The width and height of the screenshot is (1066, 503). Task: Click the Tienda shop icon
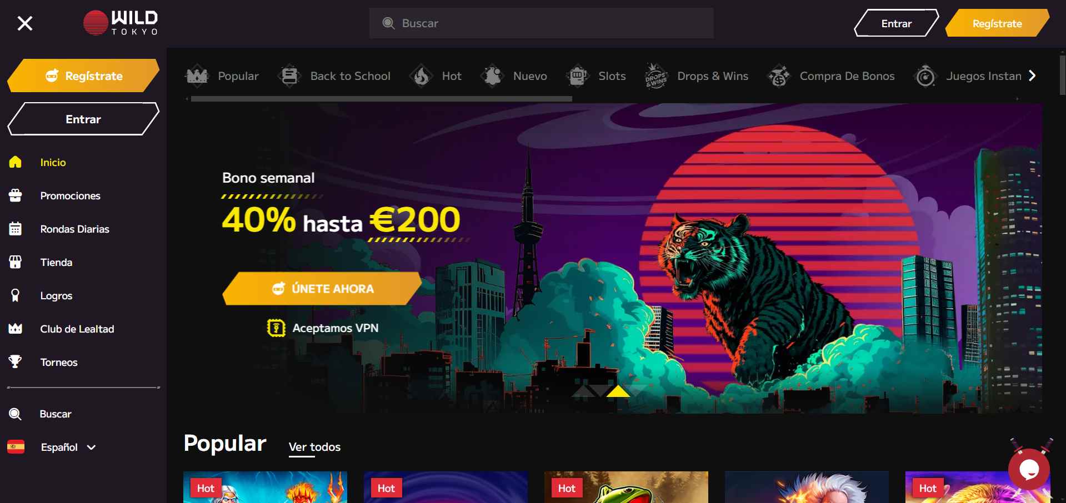[15, 262]
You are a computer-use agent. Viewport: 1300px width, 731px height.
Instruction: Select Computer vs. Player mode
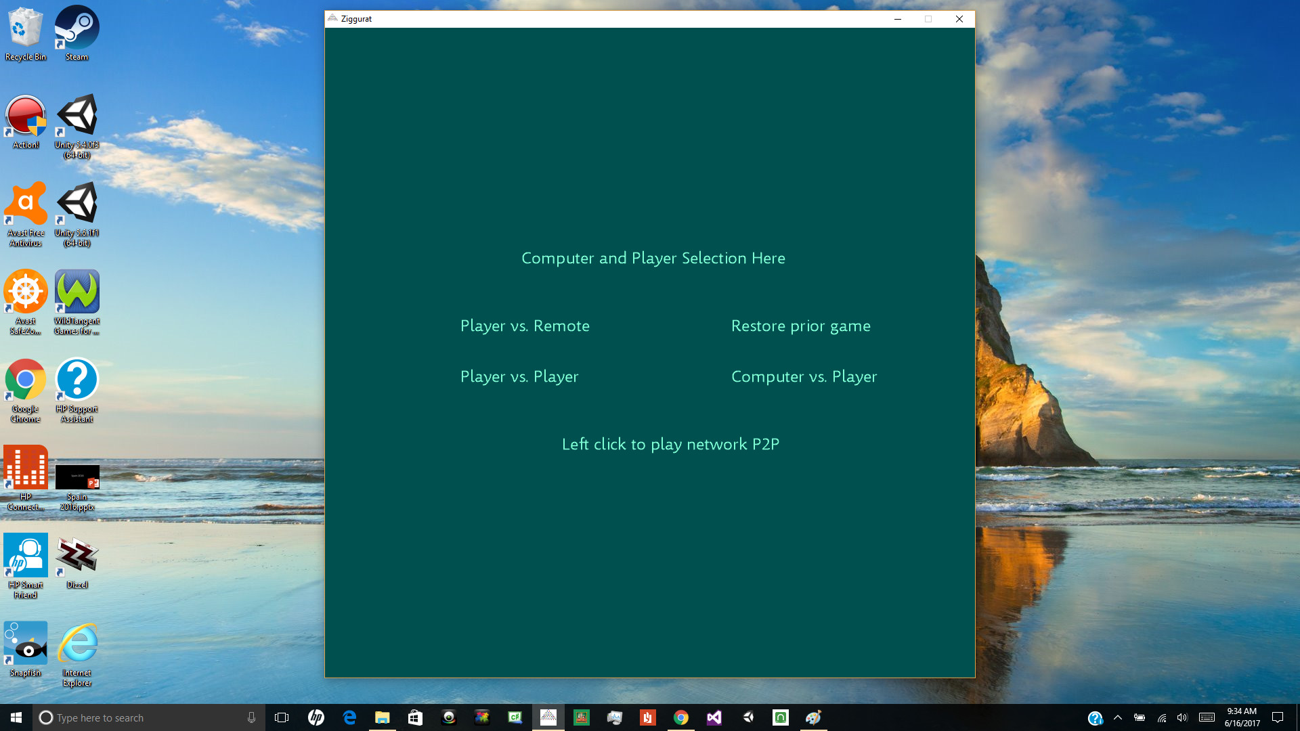pos(804,376)
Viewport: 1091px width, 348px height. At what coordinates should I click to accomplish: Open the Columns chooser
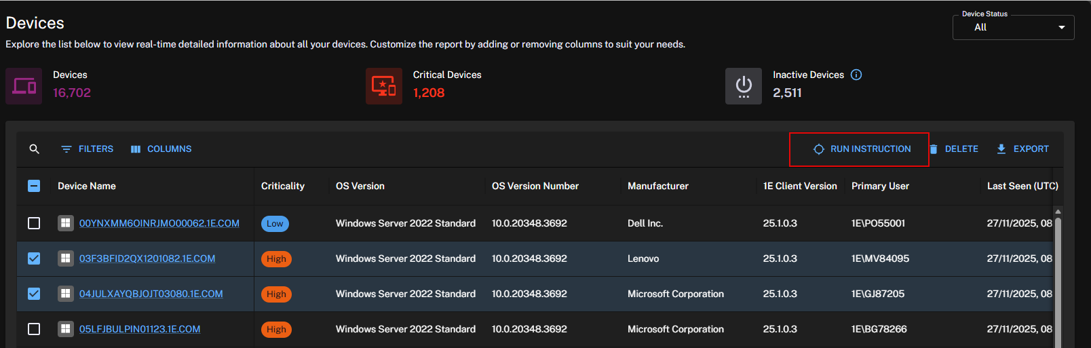(x=161, y=149)
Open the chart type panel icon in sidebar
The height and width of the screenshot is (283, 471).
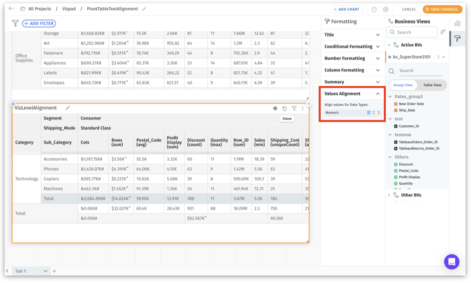pos(457,24)
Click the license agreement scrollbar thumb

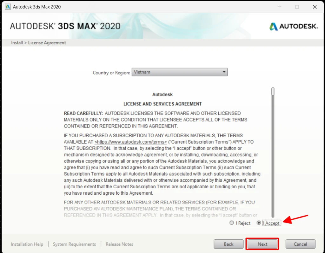pos(273,92)
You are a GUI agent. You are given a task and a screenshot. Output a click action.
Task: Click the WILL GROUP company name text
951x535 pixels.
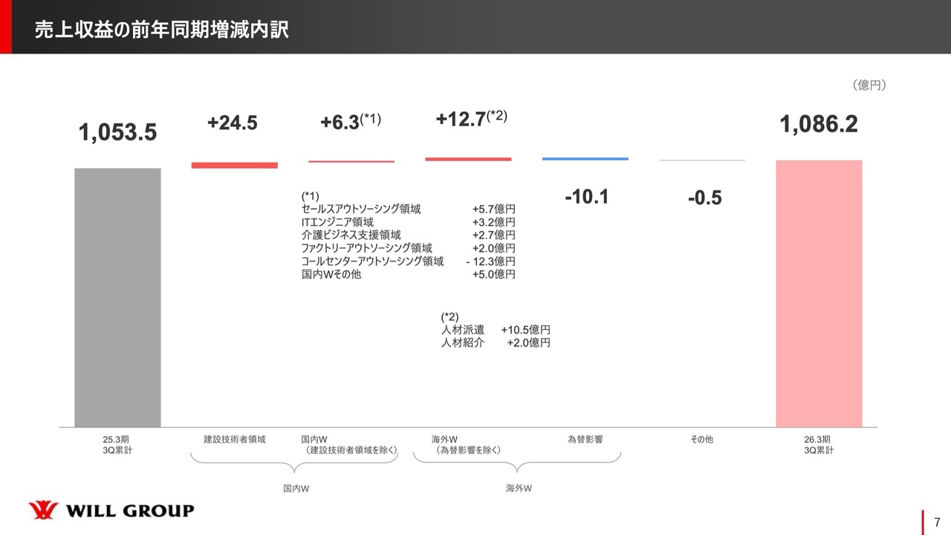click(x=130, y=511)
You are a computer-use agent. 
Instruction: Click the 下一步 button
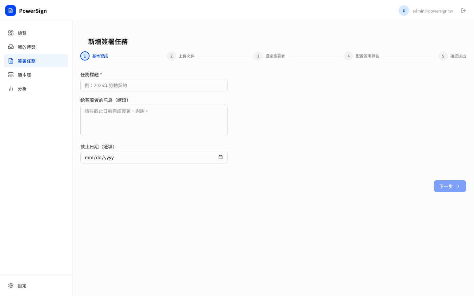(x=450, y=186)
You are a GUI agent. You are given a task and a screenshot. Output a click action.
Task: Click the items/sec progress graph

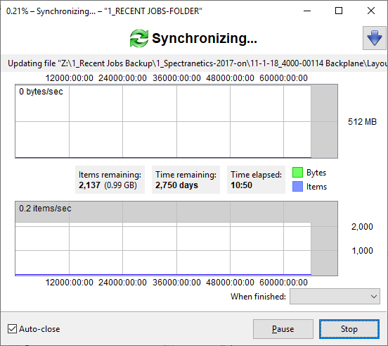176,238
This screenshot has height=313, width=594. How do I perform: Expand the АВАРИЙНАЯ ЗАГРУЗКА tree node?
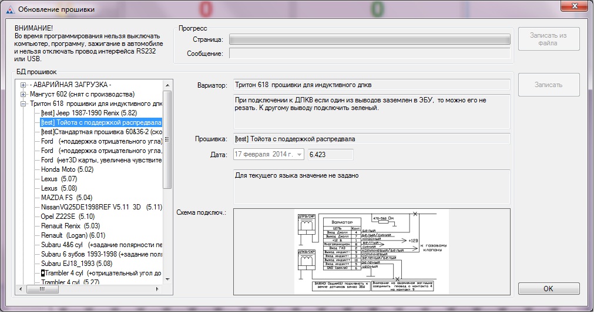coord(24,85)
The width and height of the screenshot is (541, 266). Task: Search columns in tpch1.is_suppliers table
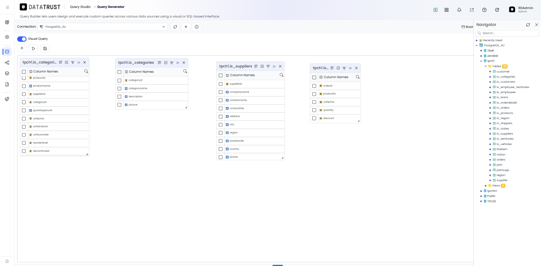[281, 75]
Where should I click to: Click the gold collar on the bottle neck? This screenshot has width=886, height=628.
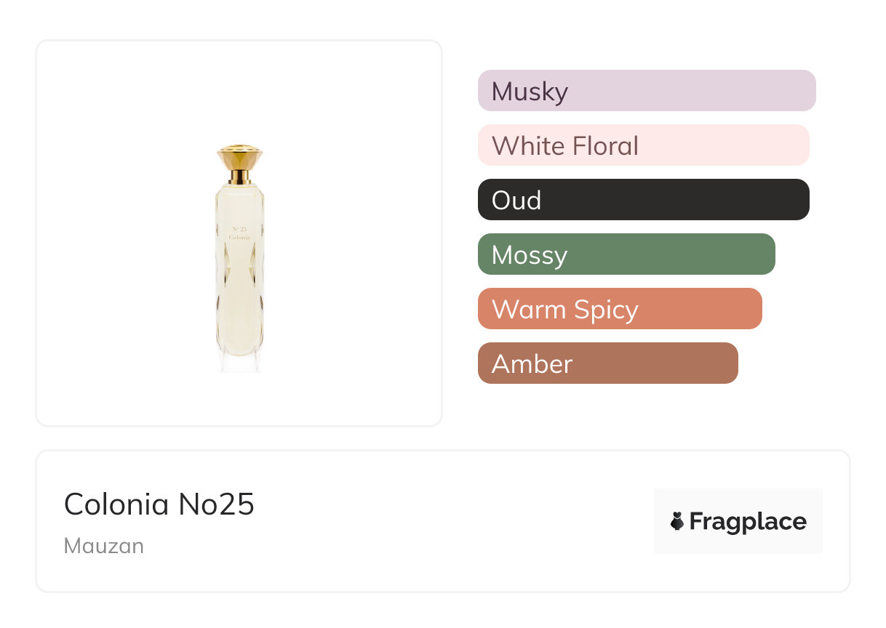pyautogui.click(x=239, y=177)
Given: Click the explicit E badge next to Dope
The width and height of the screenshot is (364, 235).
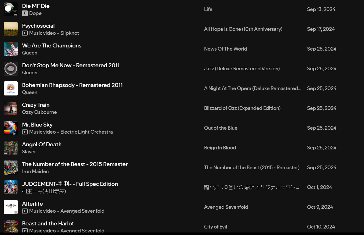Looking at the screenshot, I should pyautogui.click(x=25, y=13).
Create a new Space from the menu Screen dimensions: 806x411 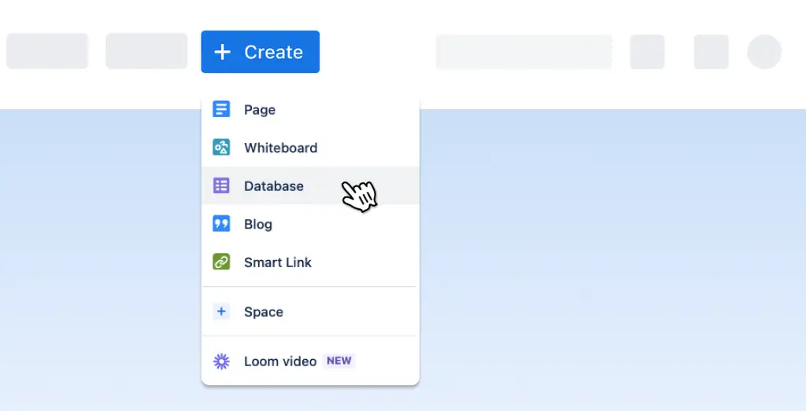264,312
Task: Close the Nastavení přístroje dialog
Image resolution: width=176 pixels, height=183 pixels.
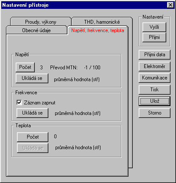Action: 170,5
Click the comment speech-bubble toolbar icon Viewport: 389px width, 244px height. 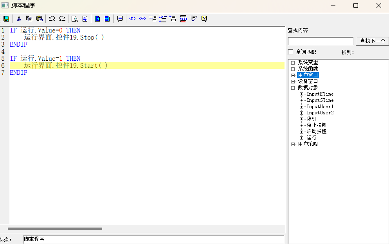pos(120,18)
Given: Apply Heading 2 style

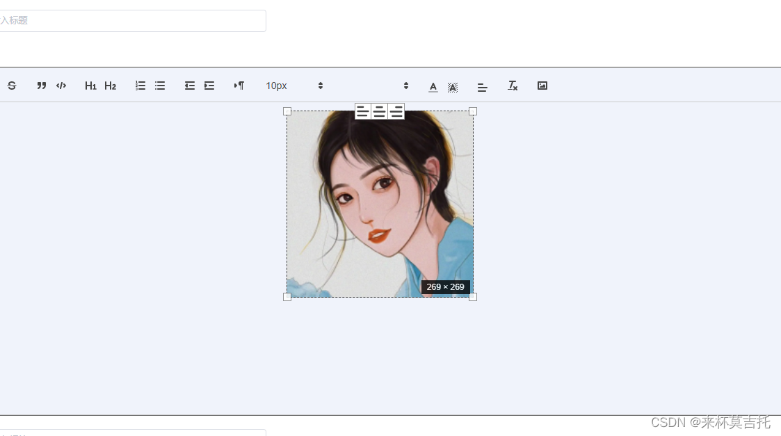Looking at the screenshot, I should (111, 86).
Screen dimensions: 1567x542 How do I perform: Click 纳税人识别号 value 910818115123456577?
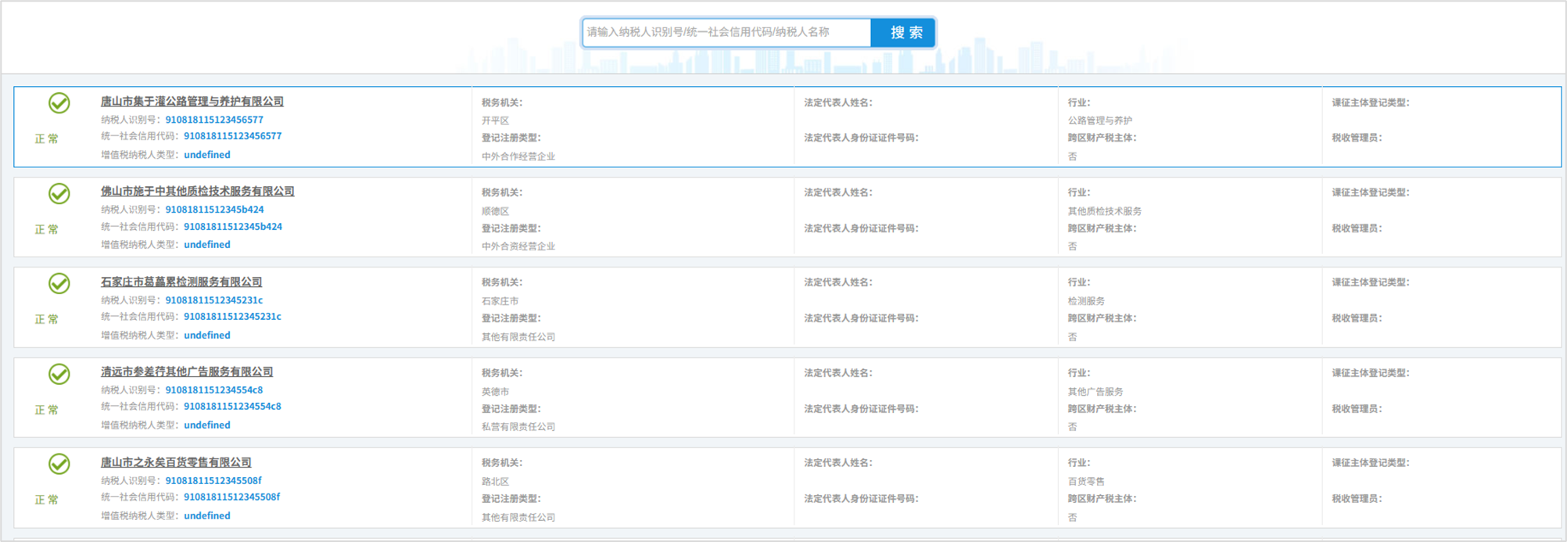[x=214, y=120]
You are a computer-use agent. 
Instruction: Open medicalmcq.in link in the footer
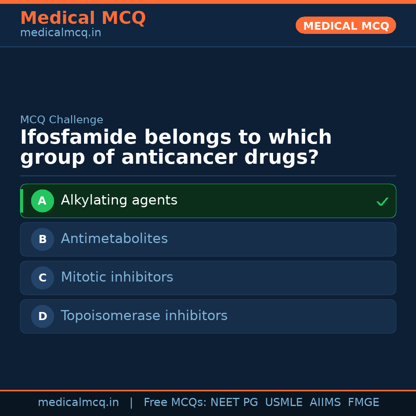pos(78,403)
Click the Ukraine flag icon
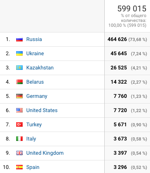The width and height of the screenshot is (150, 173). (x=19, y=54)
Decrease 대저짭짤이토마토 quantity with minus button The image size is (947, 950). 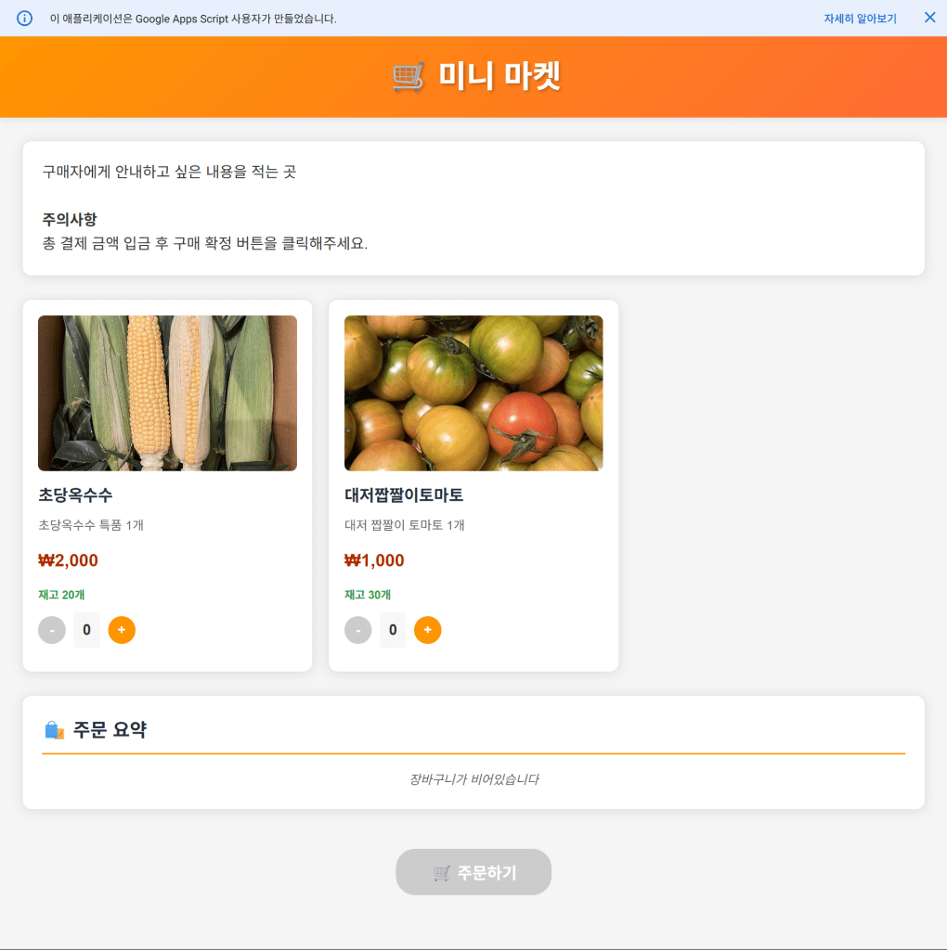point(358,630)
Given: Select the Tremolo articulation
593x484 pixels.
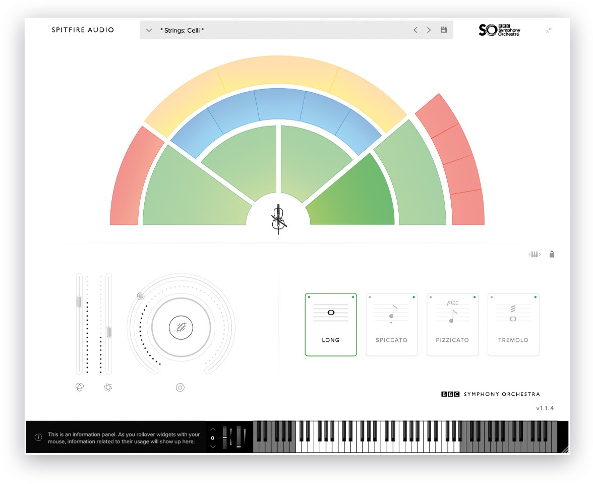Looking at the screenshot, I should pos(513,325).
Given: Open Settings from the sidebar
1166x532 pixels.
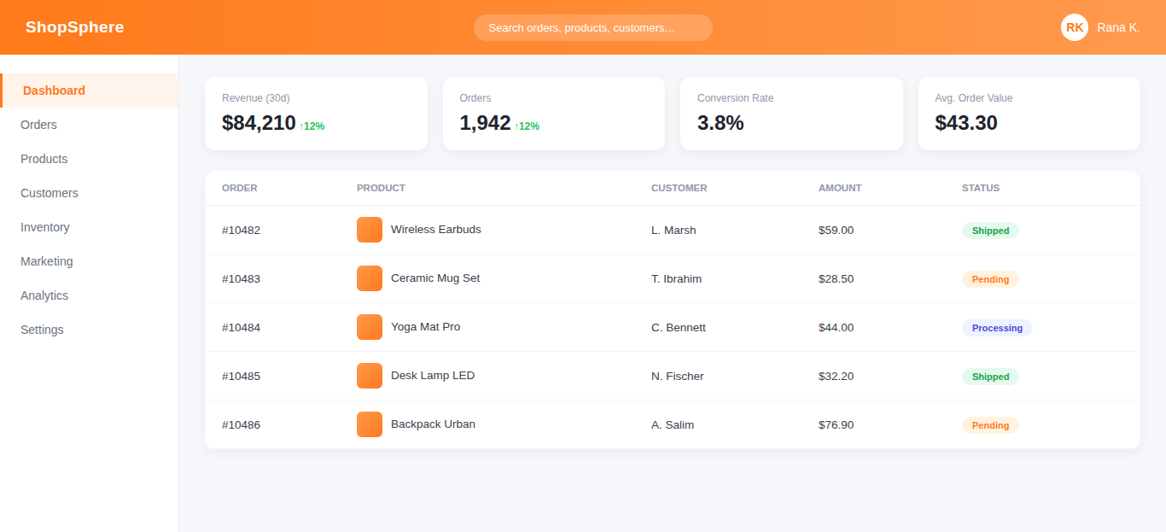Looking at the screenshot, I should (89, 330).
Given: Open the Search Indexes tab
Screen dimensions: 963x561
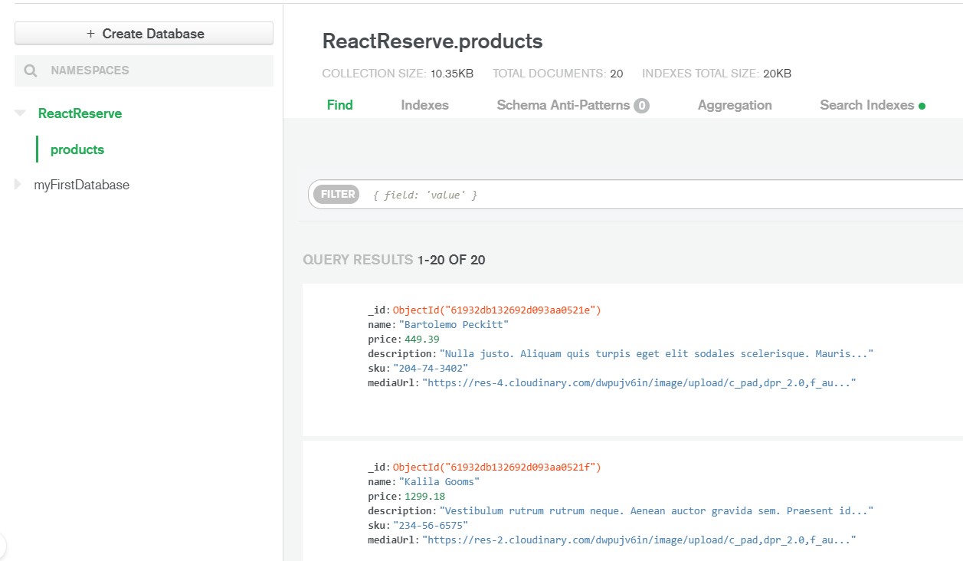Looking at the screenshot, I should coord(867,105).
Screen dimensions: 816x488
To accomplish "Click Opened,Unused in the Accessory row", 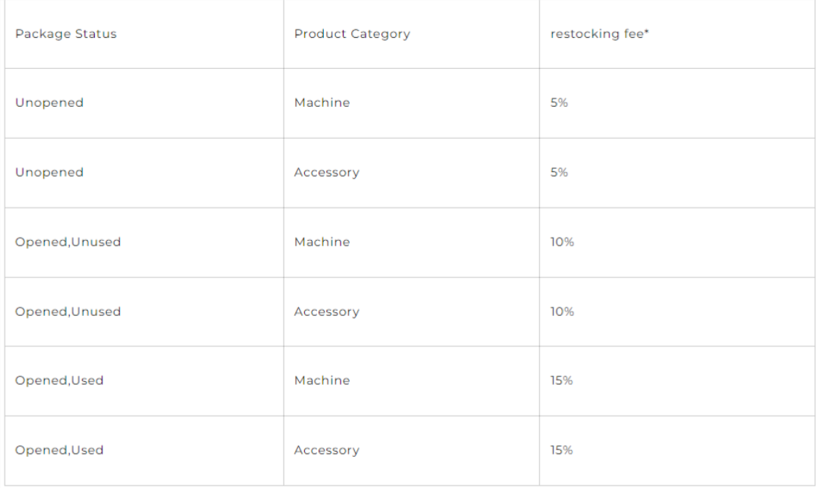I will (x=68, y=311).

Aim of the exercise → Taking every line of the records above into account, tally those that contain "sidebar" and give only the total.

Output for this exercise → 2